Steeped with love for his country, Martinez is returning that respect.

The new Rays slugger started the Cafecito line of brew with Primos Coffee last year, with 50 to 75 percent of the proceeds going toward the less fortunate in Venezuela.

“I think just one day I woke up and said I’m going do this because I wanna make people happy,” he said.

Primos Coffee is a small family-owned company in Nicaragua with a distribution center in Texas.

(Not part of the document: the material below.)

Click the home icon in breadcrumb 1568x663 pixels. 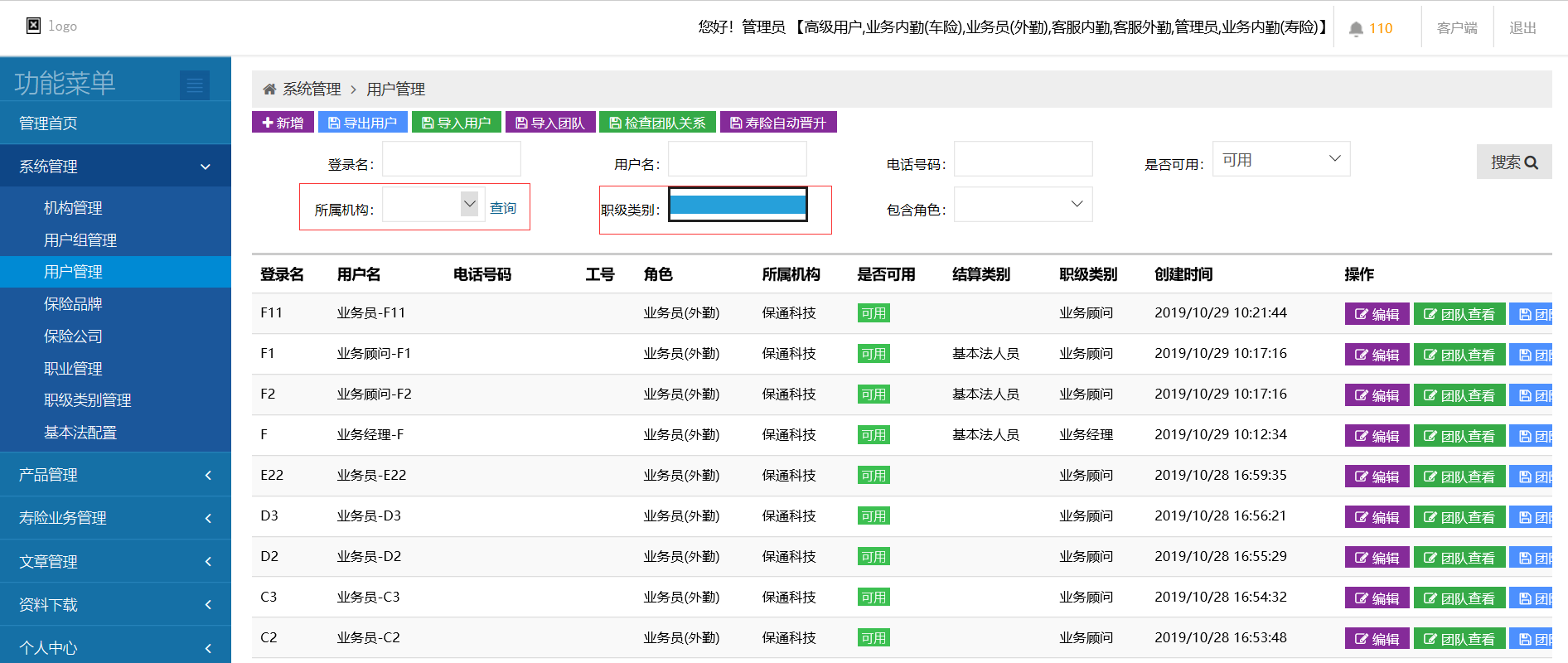point(269,90)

The java is only sold online, but Martinez wants to sell it in Publix stores and at Tropicana Field.

When Martinez travels home, he visits hospitals, bringing candy and pinatas to children, while helping anyone else he sees along the way.

While he’s away in the States, Cafecito serves others by serving coffee.

“I don’t think it’s right to just sit at home not doing anything even though you’re blessed,” Martinez said. “I mean in baseball, you know, I get to the big leagues, you get obviously better payment, obviously better living and stuff. There’s people that cannot do that. God gave you that opportunity.

“It’s hard. You go out there and there’s so much stuff. So much problems and situations. And if you take a little time to go out there and help others, I think it will be great.”